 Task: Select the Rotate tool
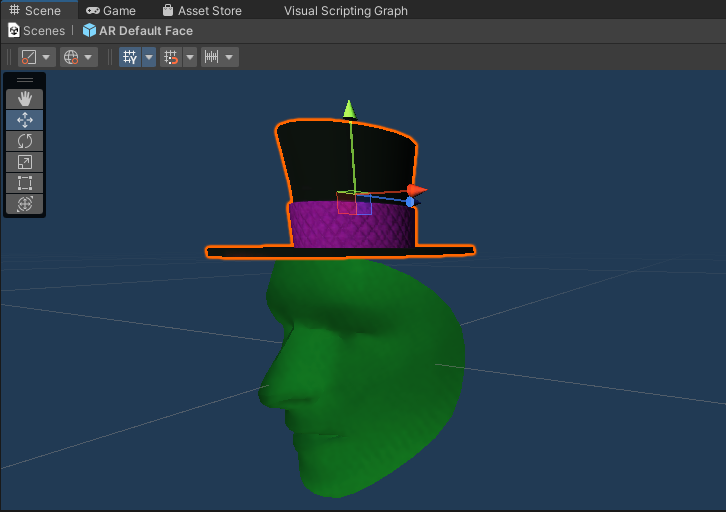pos(25,141)
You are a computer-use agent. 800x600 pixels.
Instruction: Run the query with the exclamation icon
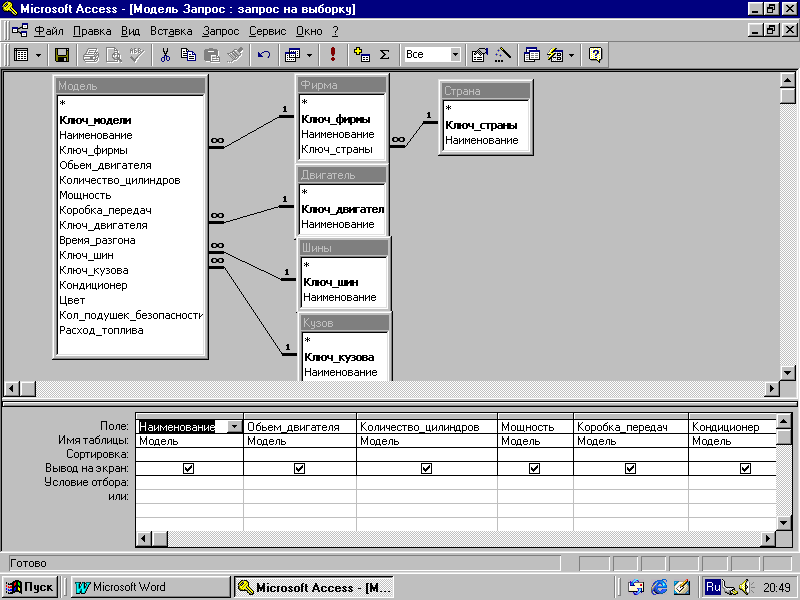333,55
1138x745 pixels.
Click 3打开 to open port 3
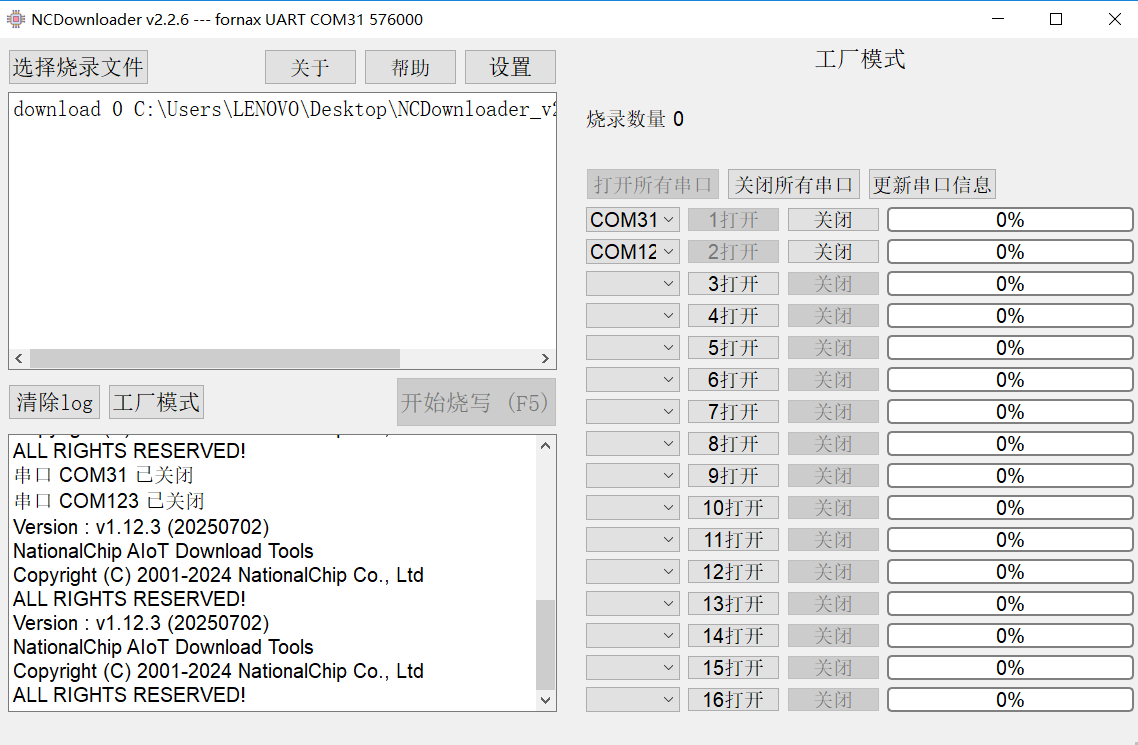pyautogui.click(x=733, y=283)
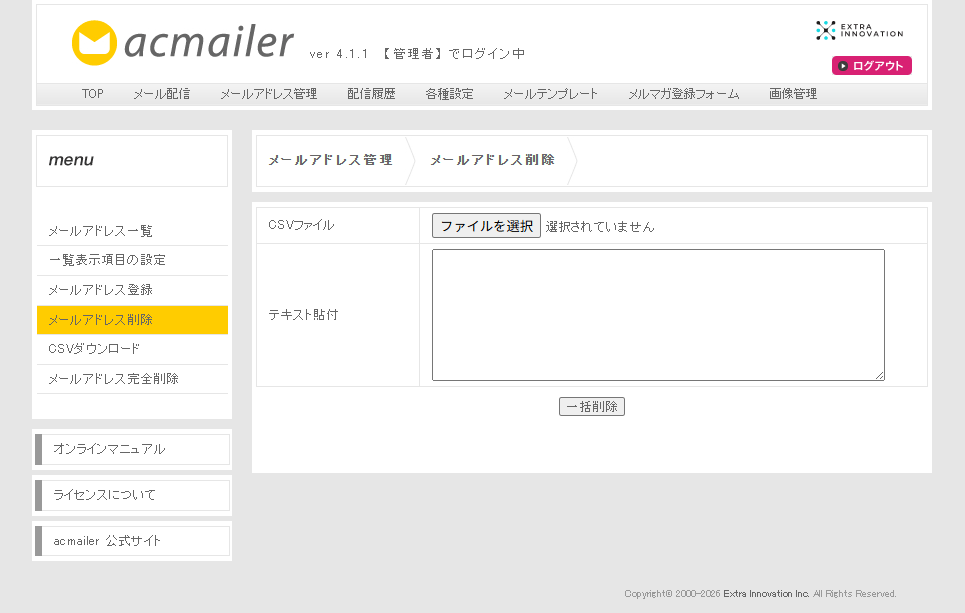Open the オンラインマニュアル link
Viewport: 965px width, 613px height.
pyautogui.click(x=132, y=449)
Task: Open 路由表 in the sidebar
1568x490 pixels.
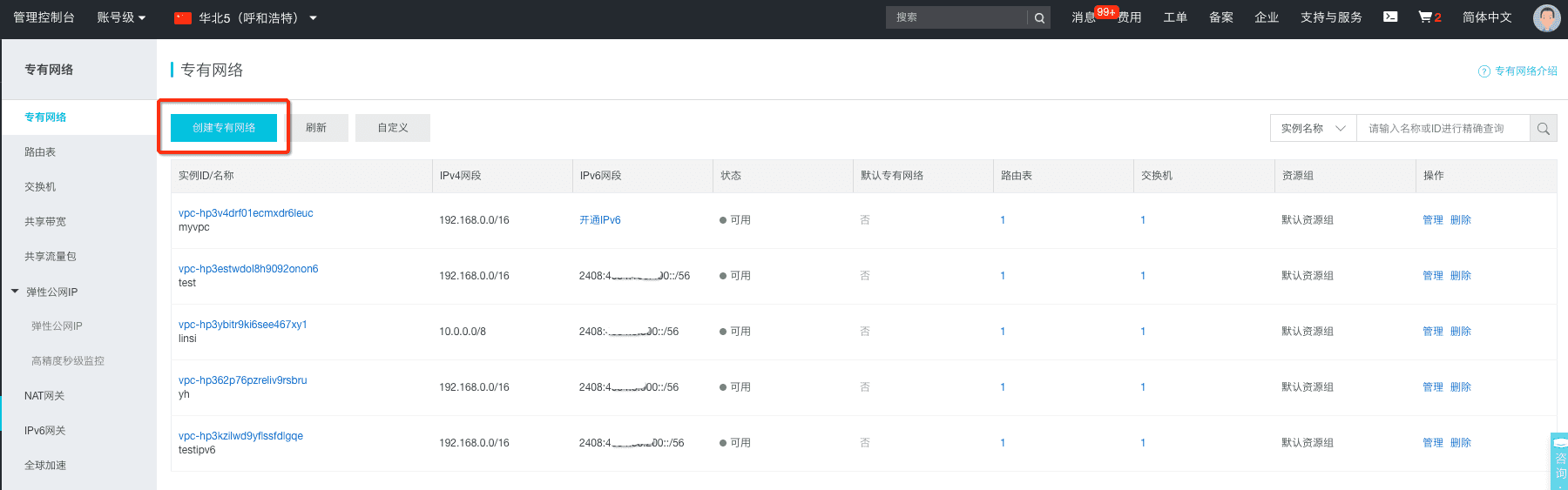Action: [40, 152]
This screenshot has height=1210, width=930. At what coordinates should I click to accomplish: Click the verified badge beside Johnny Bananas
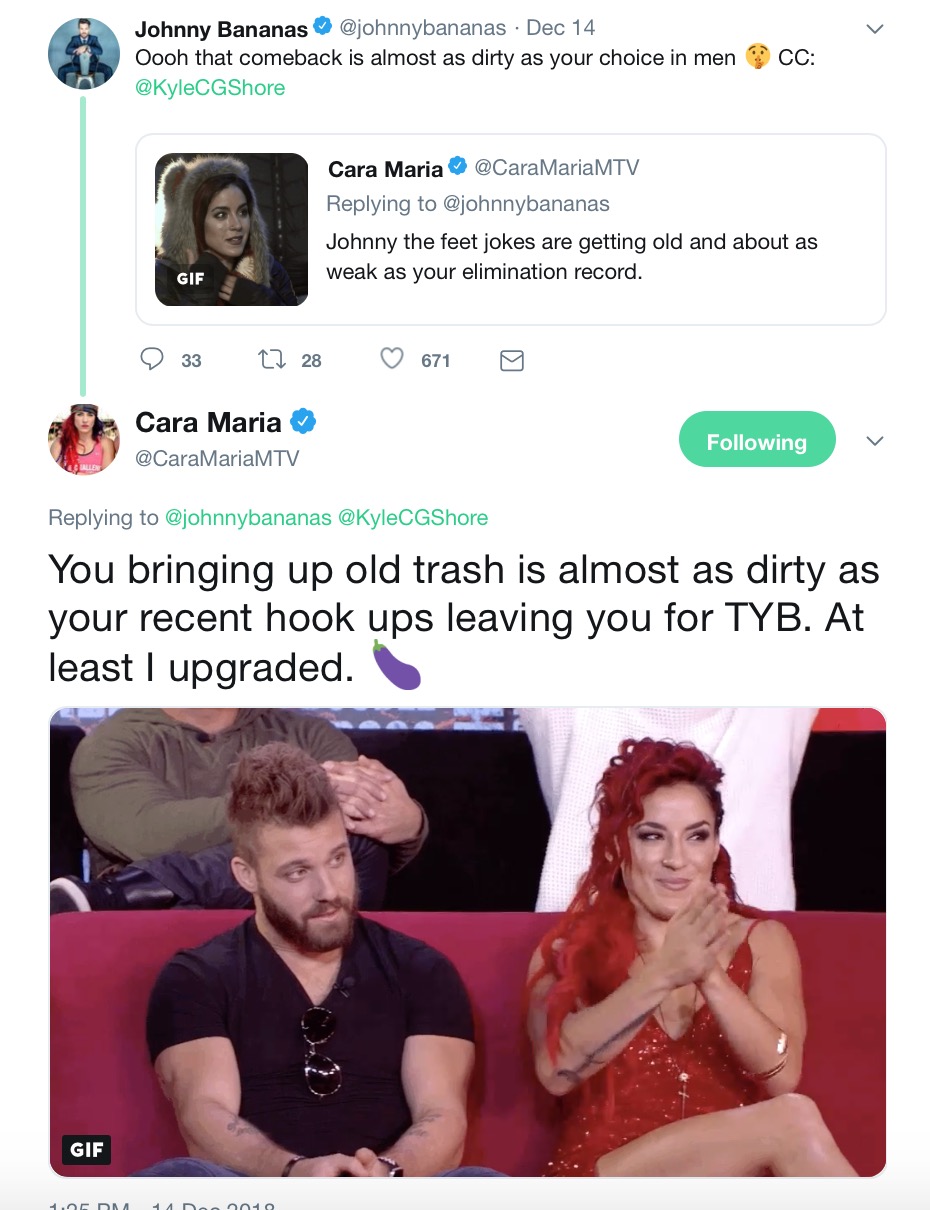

________________________________________

■ **What you need to do**: Could you return each entry word for word, with the images omitted?

■ **Response to the task**:
 Task: Select the Rotate tool
pos(25,141)
You are a computer-use agent. 800x600 pixels.
Instruction: Run the query with the exclamation icon
333,55
1138x745 pixels.
Click 3打开 to open port 3
pyautogui.click(x=733, y=283)
Open the オンラインマニュアル link
Viewport: 965px width, 613px height.
pyautogui.click(x=132, y=449)
Task: Open 路由表 in the sidebar
1568x490 pixels.
Action: [40, 152]
This screenshot has height=1210, width=930. At what coordinates should I click to accomplish: Click the verified badge beside Johnny Bananas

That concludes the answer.